Stored data entries:
####
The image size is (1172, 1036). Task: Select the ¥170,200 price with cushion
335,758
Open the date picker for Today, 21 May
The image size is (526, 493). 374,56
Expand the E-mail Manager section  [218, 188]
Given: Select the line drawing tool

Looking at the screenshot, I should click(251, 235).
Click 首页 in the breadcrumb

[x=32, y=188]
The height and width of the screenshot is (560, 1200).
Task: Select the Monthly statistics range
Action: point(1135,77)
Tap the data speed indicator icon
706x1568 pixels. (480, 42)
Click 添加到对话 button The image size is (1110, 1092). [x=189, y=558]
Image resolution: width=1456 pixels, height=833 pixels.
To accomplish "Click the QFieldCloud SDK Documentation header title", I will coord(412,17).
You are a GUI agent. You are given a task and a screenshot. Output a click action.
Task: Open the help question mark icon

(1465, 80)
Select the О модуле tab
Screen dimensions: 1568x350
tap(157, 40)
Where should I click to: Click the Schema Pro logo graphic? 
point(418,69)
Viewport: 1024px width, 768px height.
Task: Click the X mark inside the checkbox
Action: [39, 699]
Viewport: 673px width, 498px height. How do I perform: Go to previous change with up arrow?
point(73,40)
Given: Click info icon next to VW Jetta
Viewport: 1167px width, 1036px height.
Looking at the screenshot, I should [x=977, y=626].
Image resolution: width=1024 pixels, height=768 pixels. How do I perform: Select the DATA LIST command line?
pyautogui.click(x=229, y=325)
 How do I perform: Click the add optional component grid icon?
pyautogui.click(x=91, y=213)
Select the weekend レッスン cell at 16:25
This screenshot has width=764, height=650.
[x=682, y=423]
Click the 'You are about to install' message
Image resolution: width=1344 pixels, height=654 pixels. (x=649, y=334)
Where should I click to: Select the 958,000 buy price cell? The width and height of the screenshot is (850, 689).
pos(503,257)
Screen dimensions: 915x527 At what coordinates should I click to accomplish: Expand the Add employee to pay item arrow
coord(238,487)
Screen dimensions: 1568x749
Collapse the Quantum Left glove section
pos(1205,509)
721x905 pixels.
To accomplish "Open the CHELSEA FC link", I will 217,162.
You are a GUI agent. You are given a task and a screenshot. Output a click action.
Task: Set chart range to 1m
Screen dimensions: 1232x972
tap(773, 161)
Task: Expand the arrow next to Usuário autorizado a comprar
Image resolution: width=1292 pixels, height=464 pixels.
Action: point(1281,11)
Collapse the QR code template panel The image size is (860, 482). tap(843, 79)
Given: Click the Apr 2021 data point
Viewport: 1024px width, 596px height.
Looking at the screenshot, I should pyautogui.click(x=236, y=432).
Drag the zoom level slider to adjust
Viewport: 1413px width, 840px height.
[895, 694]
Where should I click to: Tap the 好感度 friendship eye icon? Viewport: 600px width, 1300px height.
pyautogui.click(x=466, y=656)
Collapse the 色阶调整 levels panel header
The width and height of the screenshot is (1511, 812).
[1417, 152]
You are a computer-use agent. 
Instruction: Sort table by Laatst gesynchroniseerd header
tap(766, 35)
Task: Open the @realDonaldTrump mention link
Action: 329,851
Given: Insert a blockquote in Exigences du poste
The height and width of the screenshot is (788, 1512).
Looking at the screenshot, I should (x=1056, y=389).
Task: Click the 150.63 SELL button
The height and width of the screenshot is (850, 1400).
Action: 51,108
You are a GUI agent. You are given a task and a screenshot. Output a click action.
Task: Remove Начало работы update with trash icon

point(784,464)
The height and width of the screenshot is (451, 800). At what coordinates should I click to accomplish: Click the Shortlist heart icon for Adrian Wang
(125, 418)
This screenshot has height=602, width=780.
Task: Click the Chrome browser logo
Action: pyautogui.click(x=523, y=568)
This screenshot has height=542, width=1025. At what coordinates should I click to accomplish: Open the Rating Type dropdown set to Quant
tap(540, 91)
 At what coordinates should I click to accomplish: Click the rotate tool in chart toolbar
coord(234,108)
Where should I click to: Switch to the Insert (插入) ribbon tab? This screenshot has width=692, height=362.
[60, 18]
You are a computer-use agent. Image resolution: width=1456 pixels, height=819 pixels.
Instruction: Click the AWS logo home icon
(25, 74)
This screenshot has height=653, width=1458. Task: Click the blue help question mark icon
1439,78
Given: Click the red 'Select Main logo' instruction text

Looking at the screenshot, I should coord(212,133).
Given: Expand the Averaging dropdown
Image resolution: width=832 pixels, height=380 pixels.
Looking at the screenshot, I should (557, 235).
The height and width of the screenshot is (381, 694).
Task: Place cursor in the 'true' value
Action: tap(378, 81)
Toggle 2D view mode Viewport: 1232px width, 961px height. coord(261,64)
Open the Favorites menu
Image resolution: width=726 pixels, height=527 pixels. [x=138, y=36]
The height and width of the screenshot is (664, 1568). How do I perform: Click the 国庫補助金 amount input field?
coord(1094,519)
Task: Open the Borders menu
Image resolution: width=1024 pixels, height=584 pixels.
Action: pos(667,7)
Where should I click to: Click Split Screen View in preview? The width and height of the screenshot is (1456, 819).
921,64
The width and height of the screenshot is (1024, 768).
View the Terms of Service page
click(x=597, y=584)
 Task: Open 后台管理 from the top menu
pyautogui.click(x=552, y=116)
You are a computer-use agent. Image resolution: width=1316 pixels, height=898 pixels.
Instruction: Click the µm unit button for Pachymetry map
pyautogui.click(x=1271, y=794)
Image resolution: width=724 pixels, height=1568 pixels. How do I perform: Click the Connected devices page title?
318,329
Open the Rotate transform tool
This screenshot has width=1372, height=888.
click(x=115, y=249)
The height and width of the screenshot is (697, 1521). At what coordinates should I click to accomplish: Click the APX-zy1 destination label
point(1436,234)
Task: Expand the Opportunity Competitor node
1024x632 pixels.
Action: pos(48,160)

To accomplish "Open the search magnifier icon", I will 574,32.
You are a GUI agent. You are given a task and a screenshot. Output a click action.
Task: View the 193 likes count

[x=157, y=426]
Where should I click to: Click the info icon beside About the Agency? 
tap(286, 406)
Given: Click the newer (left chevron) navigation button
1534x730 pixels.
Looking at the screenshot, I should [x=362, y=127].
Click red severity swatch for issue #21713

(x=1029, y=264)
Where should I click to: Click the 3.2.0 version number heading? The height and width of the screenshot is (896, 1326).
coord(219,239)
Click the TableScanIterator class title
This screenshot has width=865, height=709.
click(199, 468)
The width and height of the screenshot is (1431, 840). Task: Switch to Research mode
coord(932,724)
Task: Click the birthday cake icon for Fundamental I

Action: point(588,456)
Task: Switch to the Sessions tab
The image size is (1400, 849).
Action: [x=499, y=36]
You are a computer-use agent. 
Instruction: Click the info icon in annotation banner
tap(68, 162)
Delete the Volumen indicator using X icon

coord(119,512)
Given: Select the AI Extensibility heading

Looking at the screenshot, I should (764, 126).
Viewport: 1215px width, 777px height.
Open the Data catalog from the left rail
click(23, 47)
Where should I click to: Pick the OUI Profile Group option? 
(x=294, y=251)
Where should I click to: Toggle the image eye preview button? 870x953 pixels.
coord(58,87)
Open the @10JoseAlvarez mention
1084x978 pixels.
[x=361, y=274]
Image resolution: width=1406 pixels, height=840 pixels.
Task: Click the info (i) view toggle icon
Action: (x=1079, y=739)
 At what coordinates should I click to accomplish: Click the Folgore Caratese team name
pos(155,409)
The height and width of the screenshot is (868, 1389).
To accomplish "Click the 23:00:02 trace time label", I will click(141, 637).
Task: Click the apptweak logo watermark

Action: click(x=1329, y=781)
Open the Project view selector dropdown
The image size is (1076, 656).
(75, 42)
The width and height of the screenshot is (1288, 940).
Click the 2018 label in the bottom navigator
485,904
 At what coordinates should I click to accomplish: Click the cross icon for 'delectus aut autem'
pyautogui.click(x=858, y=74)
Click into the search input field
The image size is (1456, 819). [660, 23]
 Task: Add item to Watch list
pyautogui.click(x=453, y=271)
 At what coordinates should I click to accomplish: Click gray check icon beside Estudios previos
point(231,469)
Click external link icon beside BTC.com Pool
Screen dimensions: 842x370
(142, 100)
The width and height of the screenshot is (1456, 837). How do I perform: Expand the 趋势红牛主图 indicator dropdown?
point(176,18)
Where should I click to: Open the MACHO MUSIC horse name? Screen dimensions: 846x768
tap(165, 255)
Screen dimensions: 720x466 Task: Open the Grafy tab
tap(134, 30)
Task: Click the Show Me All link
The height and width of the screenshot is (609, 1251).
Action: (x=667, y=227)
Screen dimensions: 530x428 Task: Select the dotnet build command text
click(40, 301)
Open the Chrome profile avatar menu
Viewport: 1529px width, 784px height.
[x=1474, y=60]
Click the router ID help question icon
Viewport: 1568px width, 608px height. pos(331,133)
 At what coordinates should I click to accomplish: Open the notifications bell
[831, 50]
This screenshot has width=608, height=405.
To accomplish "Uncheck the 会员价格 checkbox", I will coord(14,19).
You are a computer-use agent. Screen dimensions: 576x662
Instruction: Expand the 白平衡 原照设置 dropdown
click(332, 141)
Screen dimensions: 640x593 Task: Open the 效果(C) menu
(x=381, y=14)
####
Requirement: Copy the listing above word for word, from its first line through the line that contains "Action: point(1135,77)", including both of those lines.

Reply to the task:
The image size is (1172, 1036). Task: Select the ¥170,200 price with cushion
335,758
Open the date picker for Today, 21 May
The image size is (526, 493). 374,56
Expand the E-mail Manager section  [218, 188]
Given: Select the line drawing tool

Looking at the screenshot, I should click(251, 235).
Click 首页 in the breadcrumb

[x=32, y=188]
The height and width of the screenshot is (560, 1200).
Task: Select the Monthly statistics range
Action: point(1135,77)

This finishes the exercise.